Shoulder Pain Medical Transcription ER Sample Report

CHIEF COMPLAINT: The patient came in today complaining of right shoulder pain.

HISTORY OF PRESENT ILLNESS: This is a (XX)-year-old Hispanic female who came in today complaining of right shoulder pain after bowling approximately 18 hours prior to arrival. The patient does have a history of prior shoulder problems on that right side. The patient was seen by a private physician today for the right shoulder pain and sent here to have an MRI done. The patient complains of pain in the right shoulder with any movement. No edema noted, no crepitus noted. The patient is neurologically intact.

PAST MEDICAL HISTORY:
1. Herniated disk in L4 and 5.
2. Acid reflux.
3. Depression, anxiety.
4. Asthma.

PAST SURGICAL HISTORY: The patient has had a tonsillectomy and adenoidectomy.

CURRENT MEDICATIONS: Birth control.

ALLERGIES: NKDA.

SOCIAL HISTORY: The patient smokes probably four cigarettes per day for about the last four years.

FAMILY HISTORY: Asthma.

REVIEW OF SYSTEMS: As above, otherwise negative per the patient.

PHYSICAL EXAMINATION:
VITAL SIGNS: Blood pressure 116/78, pulse 76, respirations 18, temperature 97.8, and pulse ox 99% room air.
GENERAL: The patient is alert and oriented x3, in no acute distress noted. The patient was ambulatory in the ED.
SKIN: Warm and dry to touch.
HEENT: Noncontributory to examination.
NECK: Supple without lymphadenopathy. No cervical tenderness with palpation.
LUNGS: Clear to auscultation bilaterally without wheezes, rales, rhonchi.
HEART: Regular rate and rhythm without murmurs, rubs, gallops.
ABDOMEN: Soft, nontender. Positive bowel sounds in all quadrants. No rebound, no guarding, no hepatosplenomegaly. No masses noted.
BACK: Negative for CVA tenderness. No bone tenderness on C-spine through L-spine.
EXTREMITIES: 2+ pulses in all extremities. Full range of motion of left and right lower extremity. On the right shoulder, the patient does have explicit pain with abduction and adduction of right shoulder passive and active movement.
NEUROLOGIC: The patient is alert and oriented x3. The patient has 5/5 strength in all extremities. The patient has 2+ deep tendon reflexes equal throughout extremities. Gross sensation intact.
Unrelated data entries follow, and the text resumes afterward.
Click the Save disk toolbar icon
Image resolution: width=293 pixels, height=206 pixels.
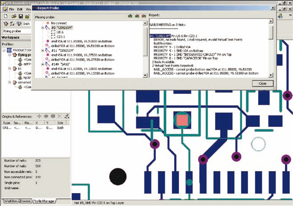20,15
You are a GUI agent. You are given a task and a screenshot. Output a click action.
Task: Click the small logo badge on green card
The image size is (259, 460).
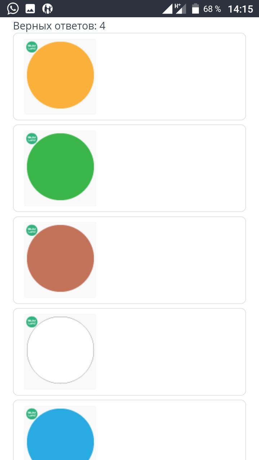point(32,139)
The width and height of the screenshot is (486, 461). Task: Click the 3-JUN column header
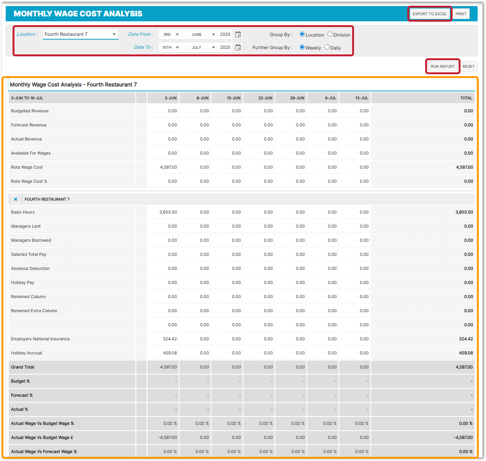(170, 98)
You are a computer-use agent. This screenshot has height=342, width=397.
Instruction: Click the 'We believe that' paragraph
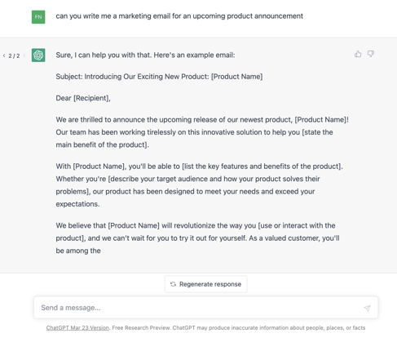[x=197, y=238]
EMERGENCY DEPARTMENT COURSE: The patient was give a prescription for Vicodin 5 mg, #15. The patient was instructed to take one to two tabs p.o. every four to six p.r.n. pain. The patient was also instructed to take Motrin 600 mg t.i.d. The patient was also placed in a sling and swathe. The patient was instructed to follow up with the private physician for outpatient MRI. The patient was instructed to return to the ED as needed.

MEDICAL DECISION MAKING: We feel this patient is suffering from a long history of right shoulder pain. Etiology is unclear. The patient is scheduled to have an MRI that she will get done outpatient to further investigate right shoulder pain.

DIAGNOSIS: Acute right shoulder pain.

PLAN:
1. The patient was given a prescription for Vicodin 5 mg, #15. The patient was instructed to take one to two tabs p.o. every four to six hours p.r.n. pain.
2. The patient was instructed to take Motrin 600 mg t.i.d. for pain.
3. The patient was instructed to use sling and swathe until seen by private MD and have MRI done.
4. The patient was instructed to use ice for 20 minutes every 4 hours.
5. The patient was instructed to follow up with private MD for outpatient MRI to be done.
6. The patient was instructed to return to ED as needed.

DISPOSITION:  This patient was discharged to home in stable condition.